DPH’s vaccine dashboard
While the governor’s office was tracking vaccination rates internally using the 2019 ASC survey, DPH was publicizing vaccination rates to the public on its online vaccination dashboard based on the Census Bureau’s 2018 ASC survey, an older dataset which had an even smaller population estimate for Georgia.
The department’s vaccination rates consistently appeared higher than what the CDC showed for Georgia because the population base used was smaller. A lag in reporting doses to CDC also played a small role.
Nancy Nydam, a DPH spokeswoman, said DPH prefers the 2018 ACS data because of a built in “geodatabase” that more easily plugs into its dashboard to instantly produce county-level datasets so that DPH doesn’t have to build its own.
DPH also has access to more patient data than CDC does, which helps make DPH’s analysis more accurate, she said.
The newer 2019 ACS data would provide DPH with more recent estimates and the same advantages as the earlier version, though it might require more technical work to integrate with DPH’s maps.
Still, there are also indications that DPH’s population estimates are too small.
In Clarke and Oconee counties, for example, DPH reports 100% of people 75 to 84 have received at least one dose.
Schmidtke, the former Mercer professor, said given rates of vaccine hesitancy and access issues, particularly for minorities and homebound seniors, that seems unlikely.
Kemp: ‘Pandemic politics’
In numerous public events to promote Georgia’s vaccination campaign, Kemp has made it clear whose vaccination rates he prefers.

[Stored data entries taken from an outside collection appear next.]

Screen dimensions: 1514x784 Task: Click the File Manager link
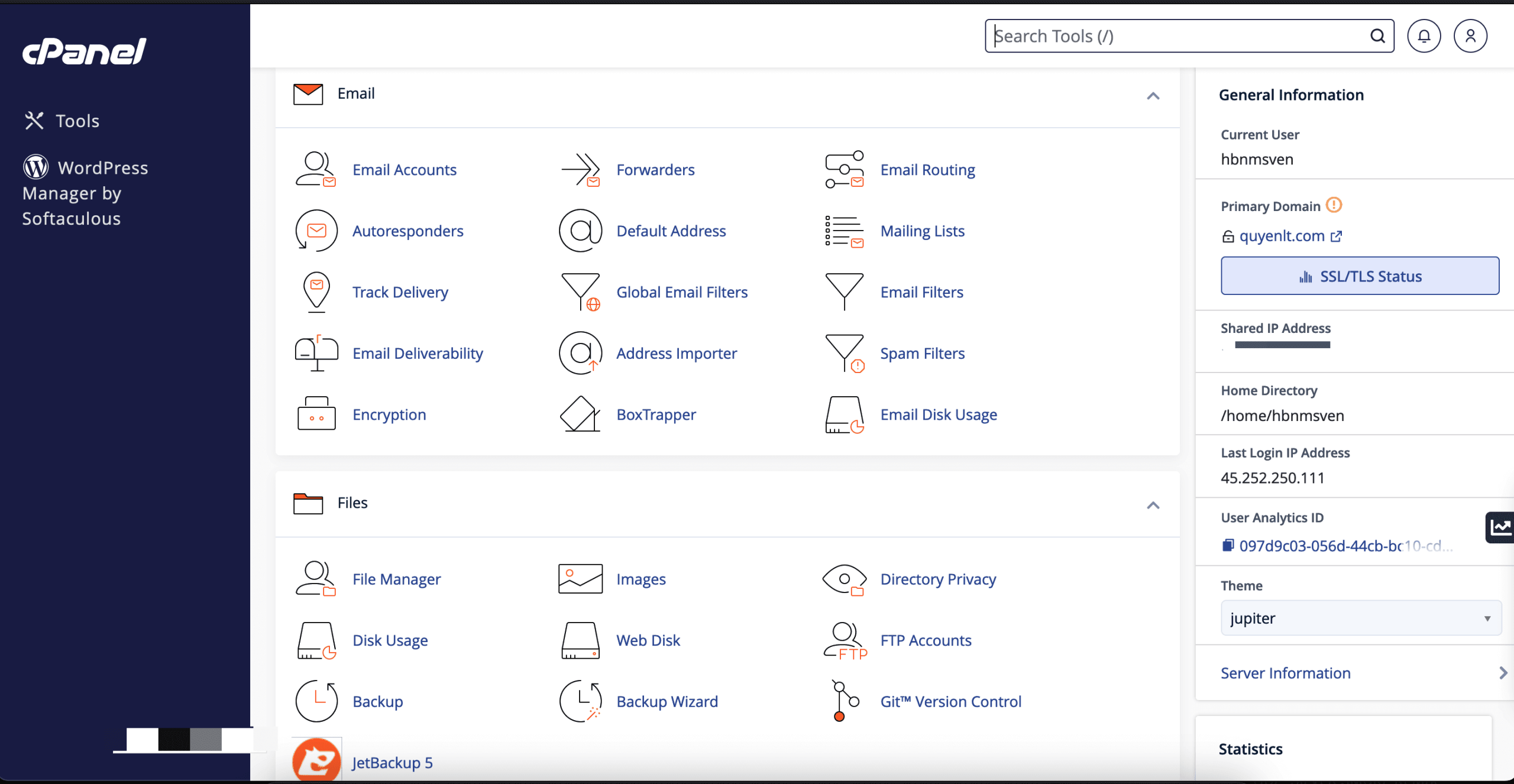pos(396,579)
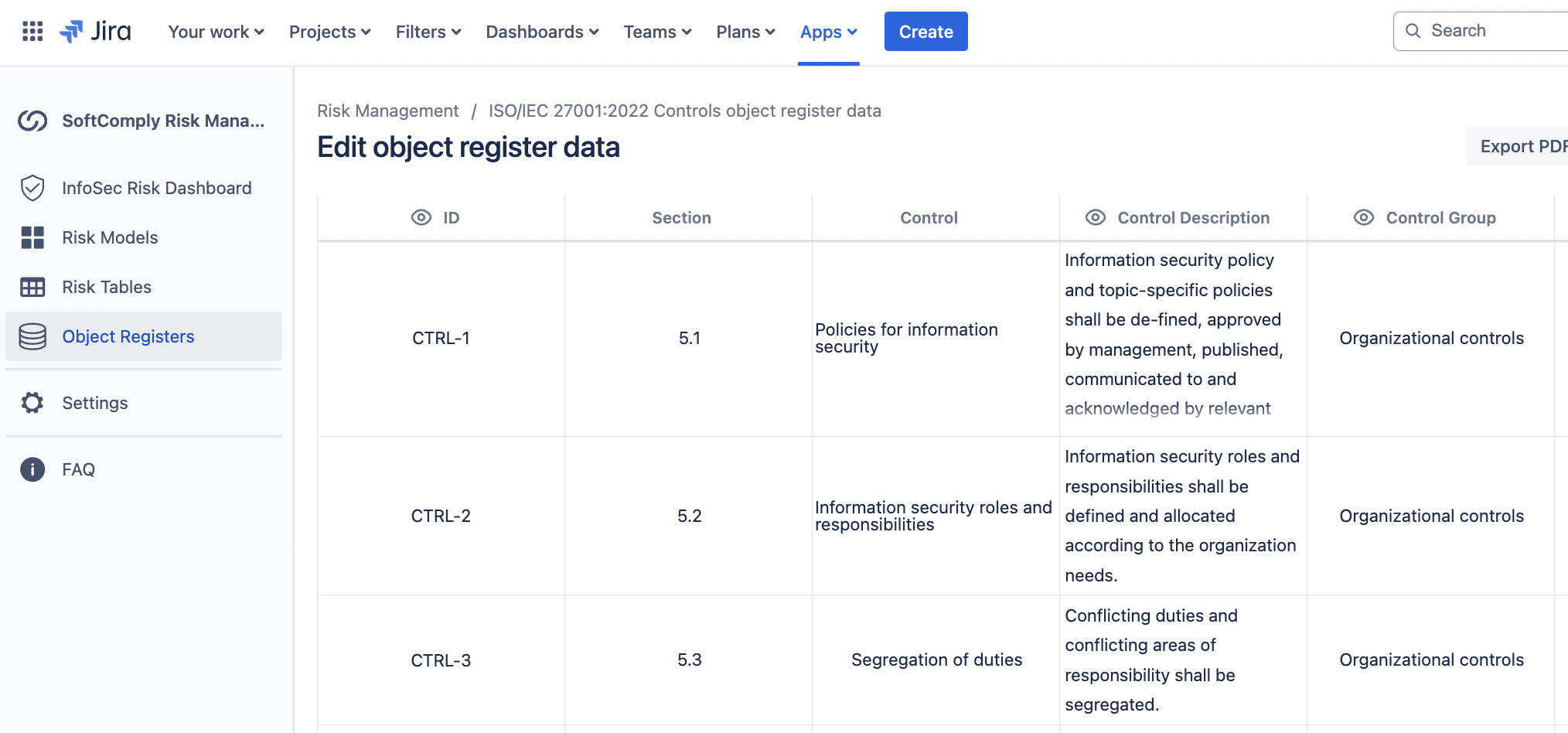Hide the Control Description column

[1095, 217]
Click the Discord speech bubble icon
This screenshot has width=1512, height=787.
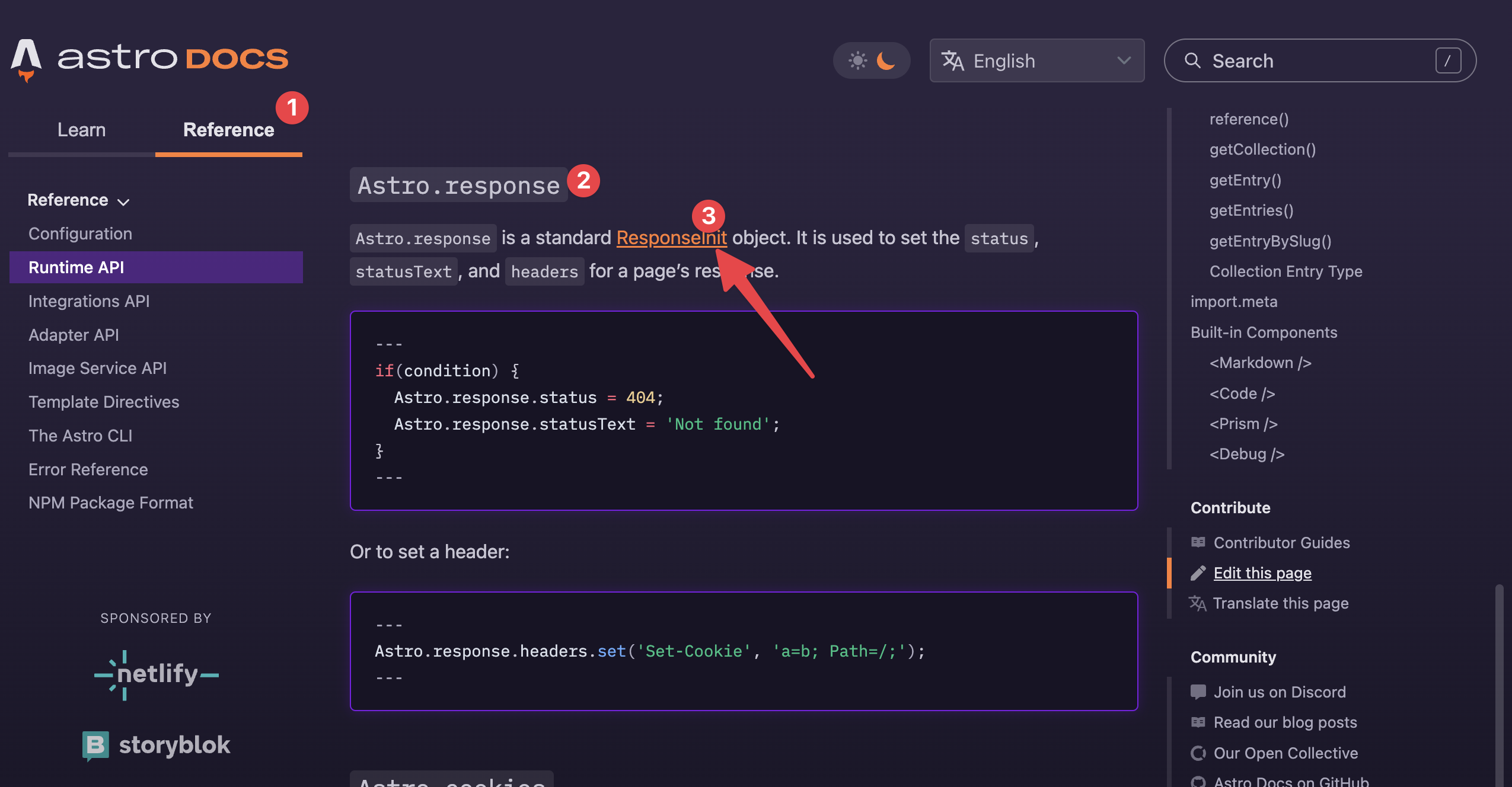click(1198, 692)
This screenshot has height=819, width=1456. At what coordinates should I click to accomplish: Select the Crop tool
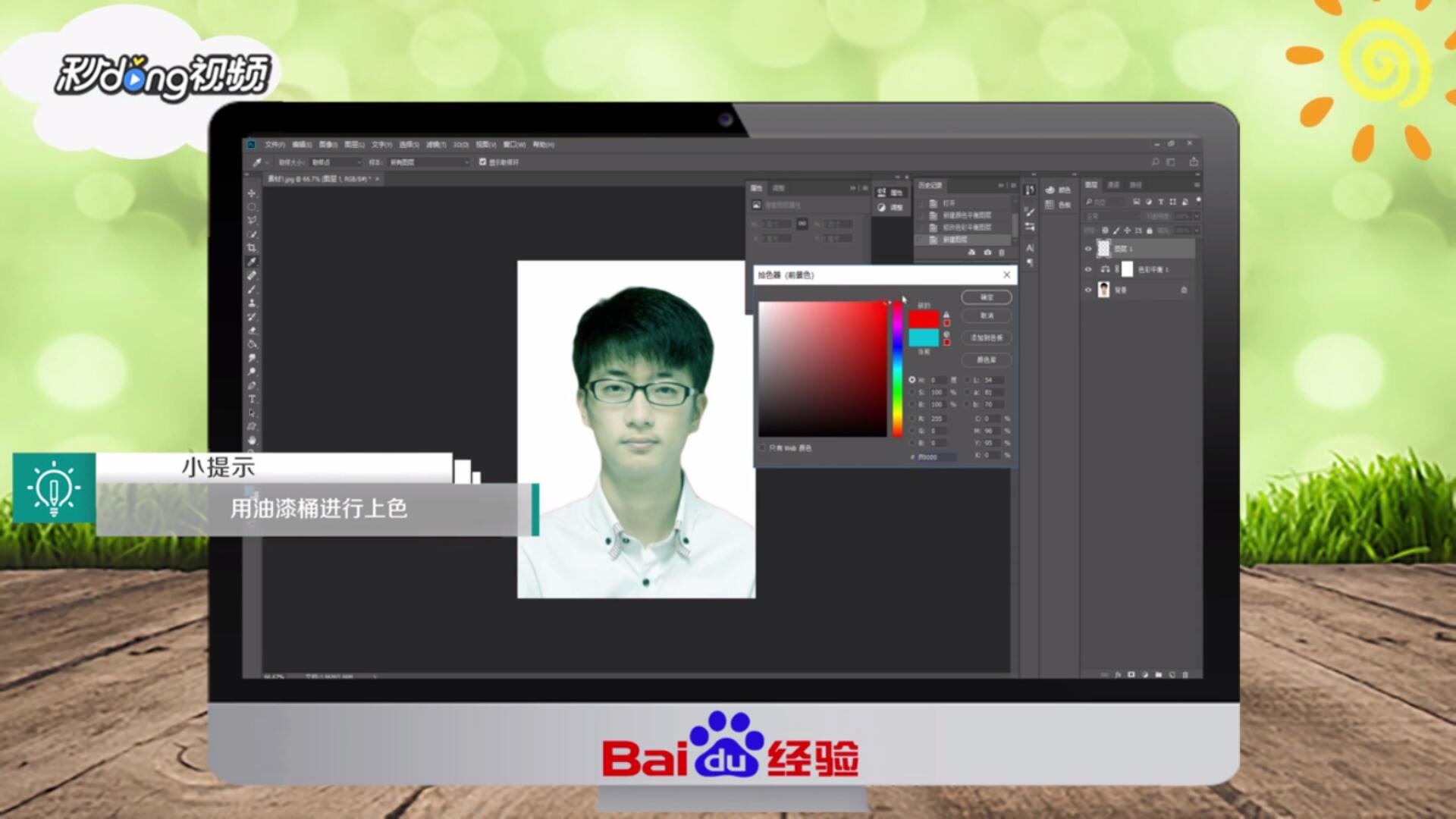[x=252, y=248]
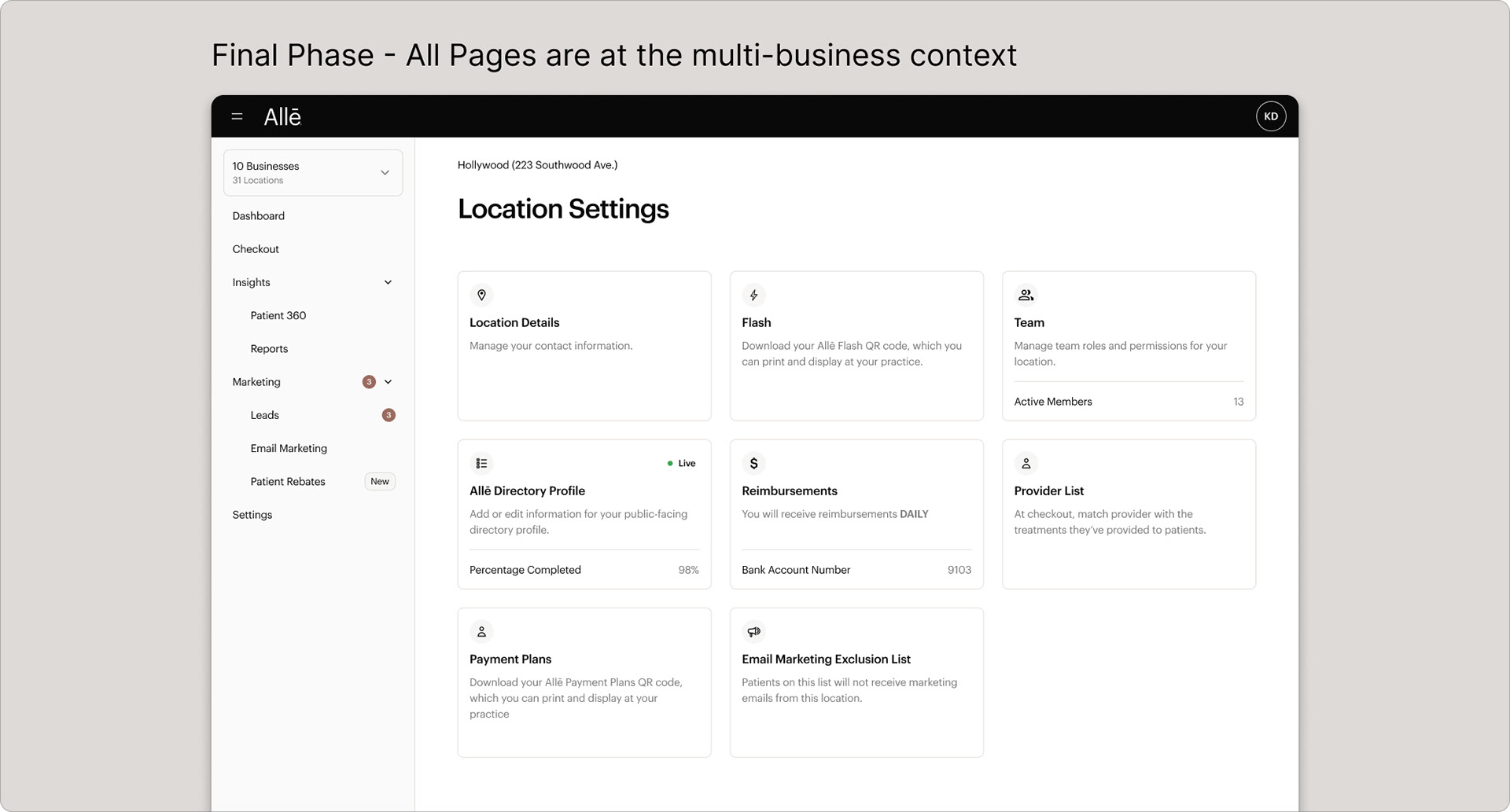Toggle the Live status indicator
1510x812 pixels.
coord(681,463)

In March, Kemp pushed back on reports of Georgia’s lagging vaccination rates and criticized the media for highlighting the CDC’s data, arguing Georgia was outperforming the country with seniors. And at the time Georgia was.
“The media and those playing pandemic politics will continue to focus on whichever statistic of the day paints Georgia in a bad light,” he said March 16. “But I will tell you I’m not worried about politics. I’m worried about following the science and the data about who is most vulnerable.”
Kemp’s press releases in March used 2019 ACS estimates for both Georgia and national data, an apples-to-apples comparison. But the U.S. average has since surpassed Georgia’s — whether compared by ACS or PEP figures.
This month, Kemp’s vaccine press releases have dropped the comparison to the national figures.
A history of data troubles
This isn’t the first time that Georgia has presented data that showed the pandemic or the state’s response in a more favorable light.
Georgia briefly combined diagnostic and antibody tests early in the pandemic, making it appear the state was testing more people for active infections than it was.
On another occasion, a chart suggested infections in the biggest counties were dropping over time because the dates were out of order.
Another chart showing infections by date of symptoms made it appear early in the pandemic that cases in Georgia were plummeting rather than clearly explaining that the most recent days featured incomplete data.
Georgia also was slow to publish suspected COVID-19 infections determined by antigen tests. DPH’s daily status report added antigen cases in November, but still does not include suspected infections on its map showing the rate of spread by county.
Data specialist John Perry contributed to this report.